The Royal Court Theatre presents
The World's Biggest Diamond ( Archived )
By Gregory Motton
28 October - 26 November 2005
Jerwood Theatre Upstairs
A cottage by the sea. Two old lovers re-unite for a weekend after 30 years. He has an appointment with death, and she has left her husband upstairs. Both think the other has betrayed their love. They fight it out as a storm grows out at sea.
Director: Simon Usher
Design: Anthony Lamble
Cast: Jane Asher, Michael Feast.
Gregory Motton’s previous plays include GENGIS AMONGST THE PYGMIES (La Comedie Francaise, Paris), GODS ISLAND (Theatre de la Tempete, Paris), IN PRAISE OF PROGRESS (Theatre de l’Odeon, Paris), A MONOLOGUE (Musee Dauphinois, Grenoble), A LITTLE SATIRE (Gate), CAT AND MOUSE (Theatre de l’Odeon, Paris/Gate) and THE TERRIBLE VOICE OF SATAN (Royal Court).

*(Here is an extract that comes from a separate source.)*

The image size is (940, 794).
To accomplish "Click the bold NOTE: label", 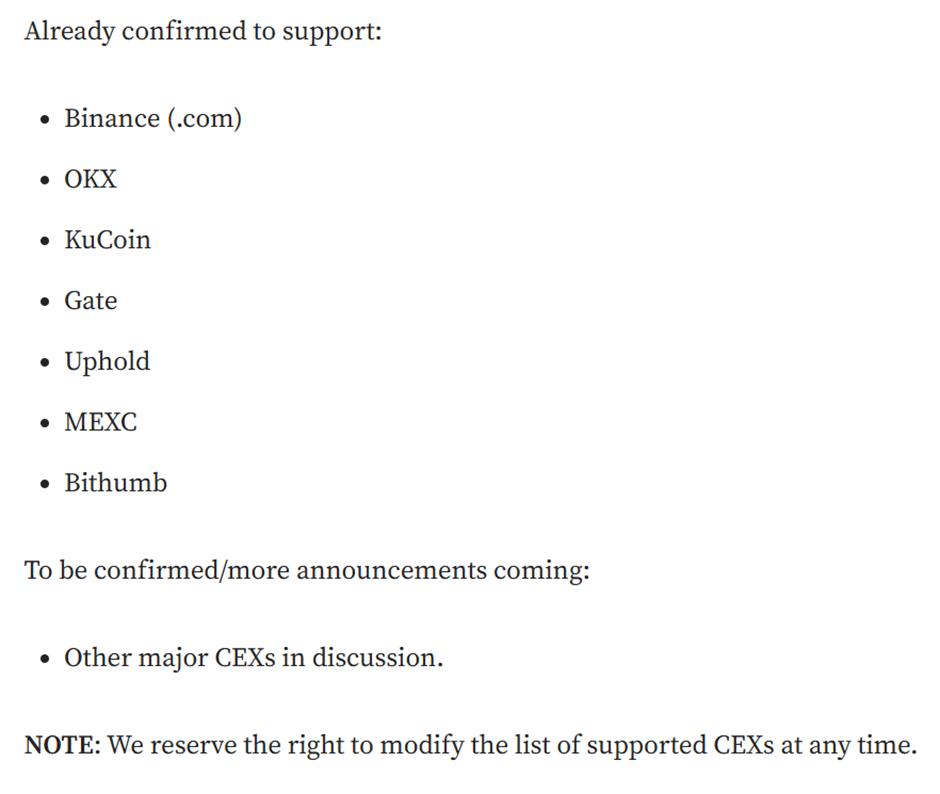I will (63, 745).
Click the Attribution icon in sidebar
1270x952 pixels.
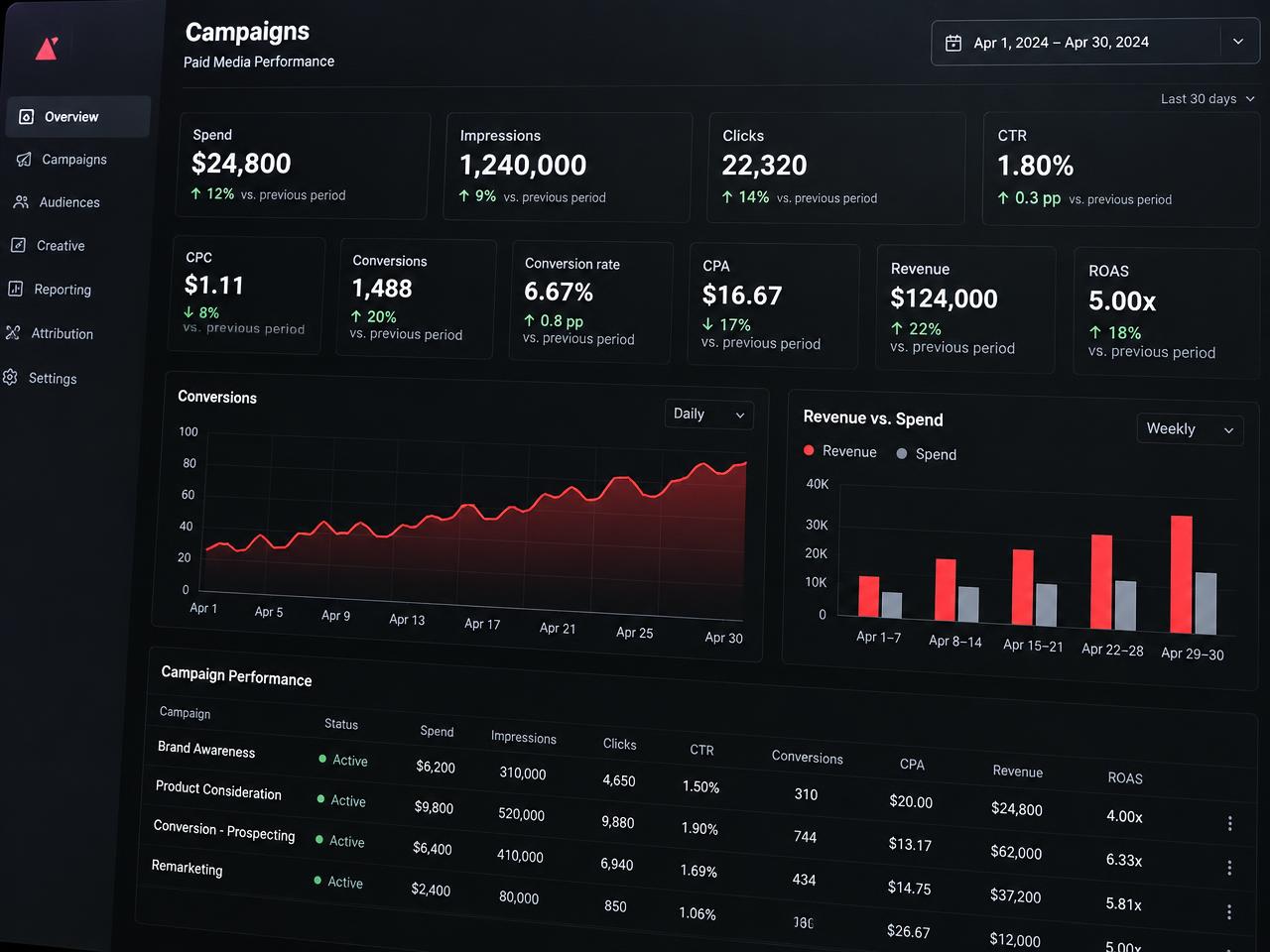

Simon Usher’s previous work for the Royal Court includes MOTHER TERESA IS DEAD, HERONS and BLACK MILK. Other work includes SING YER HEART OUT FOR THE LADS (RNT), MUSICIAN’S CROSSING A BRIDGE WITHOUT THEIR INSTRUMENTS (Dial Theatre), LOOKING AT YOU (REVIVED) AGAIN, THE EVIL DOERS, POND LIFE, NOT FADE AWAY, THE MORTAL ASH, ALL OF YOU MINE, WISHBONES, CARD BOYS (Bush), KING BABY (RSC).
Reviews
The World’s Biggest Diamond5 stars I came out shaken and shattered. Gregory Motton’s play makes Strindberg, 11 of whose plays he has translated, look like Enid Bagnold. This is a play about love: love as need, love as loss, love as guilt, pain, resentment, unacknowledged regret and a festering but unbreakable bond. He (Michael Feast) is 73, and hasn’t long to live. She (Jane Asher) is 60, cool and svelte, and now in her second marriage. They had a six-year affair that ended 30 years ago; he wouldn’t leave his wife and children. Will she nurse him now until he dies? Does she want to? Does he want her to? The fury of years of loneliness and unfulfilled need burns through and through the play. They are middle-class people, intelligent, educated and compulsively articulate – they know how to hurt. The writing has a scorching eloquence, and the actors give the finest performances of their careers: two ravaged people, haunted by each other and their former selves. Subtly and painfully, they reveal what they had meant to each other, the secret heart of each that only the other can see.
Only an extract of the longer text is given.